## SET TASKS:
1. Using the document on advanced alerting condition types, decide whether each statement agrees with it. Answer yes or no and quote the deciding words. (a) The trend condition finds the slope of the trend line with linear regression. (b) The anomaly condition requires the properties field. (c) The default value of trendThreshold is 0.1.
2. List every advanced aggregation function that the document on advanced alerting condition types says the service supports.

## QUOTED TEXT:
────

Advanced Alerting Condition Types

This document describes the advanced condition types implemented in the alerting service. These condition types provide more sophisticated alerting capabilities, enabling proactive monitoring and issue detection.

Overview

The alerting service now supports several advanced condition types:

Trend Condition: Detects trends in metrics over time
Anomaly Condition: Detects anomalies in metrics using statistical methods
Composite Condition: Combines multiple conditions with logical operators
Dynamic Threshold Condition: Uses dynamic thresholds based on historical data

Additionally, the service now supports advanced aggregation functions:

Median: Calculates the median value
Percentiles (P90, P95, P99): Calculates percentile values
Standard Deviation: Calculates the standard deviation
Variance: Calculates the variance

Advanced Condition Types

Trend Condition

The trend condition detects trends in metrics over time. It uses linear regression to calculate the slope of the trend line and compares it to a threshold.

Properties

type: AlertRuleConditionType.TREND
metric: The metric to monitor (required)
timeWindow: The time window in seconds (optional)
properties: Additional properties (required)
- trendDirection: The direction of the trend (required)
  - TrendDirection.INCREASING: Increasing trend
  - TrendDirection.DECREASING: Decreasing trend
  - TrendDirection.STABLE: Stable trend
- trendThreshold: The threshold for the trend slope (optional, default: 0)

Example

const trendCondition: AlertRuleCondition = {
  type: AlertRuleConditionType.TREND,
  metric: 'response_time',
  timeWindow: 3600, // 1 hour
  properties: {
    trendDirection: TrendDirection.INCREASING,
    trendThreshold: 0.1
  }
};

Implementation

The trend condition is implemented as follows:

Filter events within the time window if specified
Extract metric values from events (from properties or measurements)
Calculate the linear regression slope
Compare the slope to the trend threshold based on the trend direction

Anomaly Condition

The anomaly condition detects anomalies in metrics using statistical methods. It calculates the z-score of recent values compared to historical values and triggers if the z-score exceeds a threshold.

Properties

type: AlertRuleConditionType.ANOMALY
metric: The metric to monitor (required)
properties: Additional properties (optional)
- sensitivity: The sensitivity of the anomaly detection (optional, default: 0.5)
- trainingWindow: The training window in seconds (optional, default: 24 hours)

Example

const anomalyCondition: AlertRuleCondition = {
  type: AlertRuleConditionType.ANOMALY,
  metric: 'response_time',
  properties: {
    sensitivity: 0.7,
    trainingWindow: 86400 // 24 hours
  }
};

Implementation

The anomaly condition is implemented as follows:

Filter events within the training window
Split events into training and test sets
Calculate the mean and standard deviation of the training values
Calculate the z-scores of the test values
Check if any z-score exceeds the threshold (based on sensitivity)

────

Entries from a dataset:

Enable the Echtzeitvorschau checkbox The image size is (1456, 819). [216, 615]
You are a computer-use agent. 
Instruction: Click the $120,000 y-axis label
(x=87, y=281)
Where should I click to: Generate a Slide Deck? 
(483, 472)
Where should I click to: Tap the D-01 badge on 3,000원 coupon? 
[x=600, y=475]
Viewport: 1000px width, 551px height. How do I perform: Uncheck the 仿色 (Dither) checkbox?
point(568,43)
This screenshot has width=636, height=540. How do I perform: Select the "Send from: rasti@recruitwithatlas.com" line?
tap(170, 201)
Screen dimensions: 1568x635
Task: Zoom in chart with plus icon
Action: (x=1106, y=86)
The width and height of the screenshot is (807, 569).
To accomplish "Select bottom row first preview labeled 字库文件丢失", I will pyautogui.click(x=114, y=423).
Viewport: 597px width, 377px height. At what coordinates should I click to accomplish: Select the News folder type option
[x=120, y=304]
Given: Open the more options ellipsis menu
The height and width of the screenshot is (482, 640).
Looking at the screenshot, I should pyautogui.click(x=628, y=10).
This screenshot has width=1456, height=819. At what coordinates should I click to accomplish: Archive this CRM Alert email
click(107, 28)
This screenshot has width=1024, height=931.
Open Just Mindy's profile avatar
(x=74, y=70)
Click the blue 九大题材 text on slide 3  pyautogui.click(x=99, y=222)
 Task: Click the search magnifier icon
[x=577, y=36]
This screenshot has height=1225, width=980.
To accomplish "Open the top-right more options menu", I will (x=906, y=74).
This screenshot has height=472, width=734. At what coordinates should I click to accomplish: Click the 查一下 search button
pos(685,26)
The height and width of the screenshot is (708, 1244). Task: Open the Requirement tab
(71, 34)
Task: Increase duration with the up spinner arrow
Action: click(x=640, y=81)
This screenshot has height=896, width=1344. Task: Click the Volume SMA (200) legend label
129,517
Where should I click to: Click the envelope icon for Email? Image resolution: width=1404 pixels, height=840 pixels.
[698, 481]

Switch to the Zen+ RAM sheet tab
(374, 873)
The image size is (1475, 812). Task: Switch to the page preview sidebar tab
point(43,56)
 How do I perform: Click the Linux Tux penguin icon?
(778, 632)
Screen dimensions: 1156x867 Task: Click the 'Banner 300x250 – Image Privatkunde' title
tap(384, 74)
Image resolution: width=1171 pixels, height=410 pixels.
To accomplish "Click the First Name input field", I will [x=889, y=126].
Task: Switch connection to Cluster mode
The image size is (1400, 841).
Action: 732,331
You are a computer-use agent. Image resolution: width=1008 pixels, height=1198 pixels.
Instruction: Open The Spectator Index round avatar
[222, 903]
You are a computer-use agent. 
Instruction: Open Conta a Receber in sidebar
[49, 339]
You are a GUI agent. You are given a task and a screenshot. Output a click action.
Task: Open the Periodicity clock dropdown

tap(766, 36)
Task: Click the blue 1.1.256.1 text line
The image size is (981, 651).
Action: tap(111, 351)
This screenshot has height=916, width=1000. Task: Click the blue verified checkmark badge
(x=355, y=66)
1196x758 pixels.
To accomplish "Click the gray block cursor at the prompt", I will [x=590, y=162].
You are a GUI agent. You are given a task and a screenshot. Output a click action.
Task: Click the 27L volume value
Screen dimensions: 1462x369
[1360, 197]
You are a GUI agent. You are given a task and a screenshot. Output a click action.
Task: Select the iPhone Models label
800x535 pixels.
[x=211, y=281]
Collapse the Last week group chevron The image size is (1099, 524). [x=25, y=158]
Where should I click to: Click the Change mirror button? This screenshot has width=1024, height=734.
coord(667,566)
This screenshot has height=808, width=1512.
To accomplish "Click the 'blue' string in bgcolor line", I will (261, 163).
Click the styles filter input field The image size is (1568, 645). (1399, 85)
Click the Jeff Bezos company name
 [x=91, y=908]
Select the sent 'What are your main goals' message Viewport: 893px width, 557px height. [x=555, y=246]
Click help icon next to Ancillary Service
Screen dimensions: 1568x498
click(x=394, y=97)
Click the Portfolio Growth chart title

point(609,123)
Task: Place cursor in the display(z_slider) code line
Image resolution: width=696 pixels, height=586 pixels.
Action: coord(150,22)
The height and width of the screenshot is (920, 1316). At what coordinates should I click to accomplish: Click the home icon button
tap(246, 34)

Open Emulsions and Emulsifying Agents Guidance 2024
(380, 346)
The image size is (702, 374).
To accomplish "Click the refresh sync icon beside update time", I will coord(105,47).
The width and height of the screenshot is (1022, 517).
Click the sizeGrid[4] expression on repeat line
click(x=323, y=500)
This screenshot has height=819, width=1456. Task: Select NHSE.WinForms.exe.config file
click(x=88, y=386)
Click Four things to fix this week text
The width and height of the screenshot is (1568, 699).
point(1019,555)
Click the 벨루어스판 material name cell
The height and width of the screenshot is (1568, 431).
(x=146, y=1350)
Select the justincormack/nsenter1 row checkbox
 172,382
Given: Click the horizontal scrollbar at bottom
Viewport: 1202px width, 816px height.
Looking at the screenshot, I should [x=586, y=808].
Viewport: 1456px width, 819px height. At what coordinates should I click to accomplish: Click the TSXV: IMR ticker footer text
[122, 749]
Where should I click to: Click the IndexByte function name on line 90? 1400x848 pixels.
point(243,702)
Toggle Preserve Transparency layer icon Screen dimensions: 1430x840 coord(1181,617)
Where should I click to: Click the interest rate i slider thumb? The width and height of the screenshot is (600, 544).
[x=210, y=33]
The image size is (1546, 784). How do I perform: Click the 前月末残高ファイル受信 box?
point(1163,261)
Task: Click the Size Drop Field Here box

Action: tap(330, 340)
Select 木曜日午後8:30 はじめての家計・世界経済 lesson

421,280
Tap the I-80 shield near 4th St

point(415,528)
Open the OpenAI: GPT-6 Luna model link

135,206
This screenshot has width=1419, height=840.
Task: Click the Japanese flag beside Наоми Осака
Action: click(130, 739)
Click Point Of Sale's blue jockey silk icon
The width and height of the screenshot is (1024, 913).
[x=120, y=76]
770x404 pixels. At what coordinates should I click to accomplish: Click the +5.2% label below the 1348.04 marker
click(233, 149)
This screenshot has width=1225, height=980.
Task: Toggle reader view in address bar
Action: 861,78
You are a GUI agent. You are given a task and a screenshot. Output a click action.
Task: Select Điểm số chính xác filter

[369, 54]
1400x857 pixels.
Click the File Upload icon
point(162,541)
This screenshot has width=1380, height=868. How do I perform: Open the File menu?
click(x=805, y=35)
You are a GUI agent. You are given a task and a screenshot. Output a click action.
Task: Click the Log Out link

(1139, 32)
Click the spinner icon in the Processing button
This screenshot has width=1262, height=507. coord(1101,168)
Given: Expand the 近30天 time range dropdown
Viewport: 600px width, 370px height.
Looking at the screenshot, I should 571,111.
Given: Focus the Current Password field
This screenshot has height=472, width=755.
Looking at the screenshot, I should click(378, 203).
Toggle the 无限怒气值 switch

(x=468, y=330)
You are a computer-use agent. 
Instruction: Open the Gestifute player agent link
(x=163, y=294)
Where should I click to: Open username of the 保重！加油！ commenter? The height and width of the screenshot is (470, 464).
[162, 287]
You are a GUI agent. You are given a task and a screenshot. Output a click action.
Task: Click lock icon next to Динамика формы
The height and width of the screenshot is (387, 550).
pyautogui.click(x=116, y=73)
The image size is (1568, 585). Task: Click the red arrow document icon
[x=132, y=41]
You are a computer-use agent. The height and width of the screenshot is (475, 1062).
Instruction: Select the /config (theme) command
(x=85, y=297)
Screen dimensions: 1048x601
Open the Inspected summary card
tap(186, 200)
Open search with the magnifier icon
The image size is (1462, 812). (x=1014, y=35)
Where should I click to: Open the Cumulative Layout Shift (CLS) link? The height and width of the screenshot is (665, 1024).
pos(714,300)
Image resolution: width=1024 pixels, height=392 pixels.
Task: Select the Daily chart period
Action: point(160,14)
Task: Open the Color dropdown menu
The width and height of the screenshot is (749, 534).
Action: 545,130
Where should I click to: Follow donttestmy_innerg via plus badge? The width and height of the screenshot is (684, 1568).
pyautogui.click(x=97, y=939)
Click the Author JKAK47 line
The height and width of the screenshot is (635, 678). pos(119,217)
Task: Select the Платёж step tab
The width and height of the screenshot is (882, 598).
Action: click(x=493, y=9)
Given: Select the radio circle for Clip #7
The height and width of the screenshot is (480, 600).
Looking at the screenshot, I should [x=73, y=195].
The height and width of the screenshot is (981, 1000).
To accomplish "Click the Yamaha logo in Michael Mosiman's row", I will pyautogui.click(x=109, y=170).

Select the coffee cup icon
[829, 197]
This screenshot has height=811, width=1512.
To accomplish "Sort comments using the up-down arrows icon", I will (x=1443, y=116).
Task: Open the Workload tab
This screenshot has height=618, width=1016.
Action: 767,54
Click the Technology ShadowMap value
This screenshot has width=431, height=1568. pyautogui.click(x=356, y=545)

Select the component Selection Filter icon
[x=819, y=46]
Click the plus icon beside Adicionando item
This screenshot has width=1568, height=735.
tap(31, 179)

────

## WRITTEN RESPONSES:
1.
(a) Yes: "It uses linear regression to calculate the slope of the trend line and compares it to a threshold."
(b) No: "properties: Additional properties (optional)"
(c) No: "trendThreshold: The threshold for the trend slope (optional, default: 0)"

2.
Median
Percentiles (P90, P95, P99)
Standard Deviation
Variance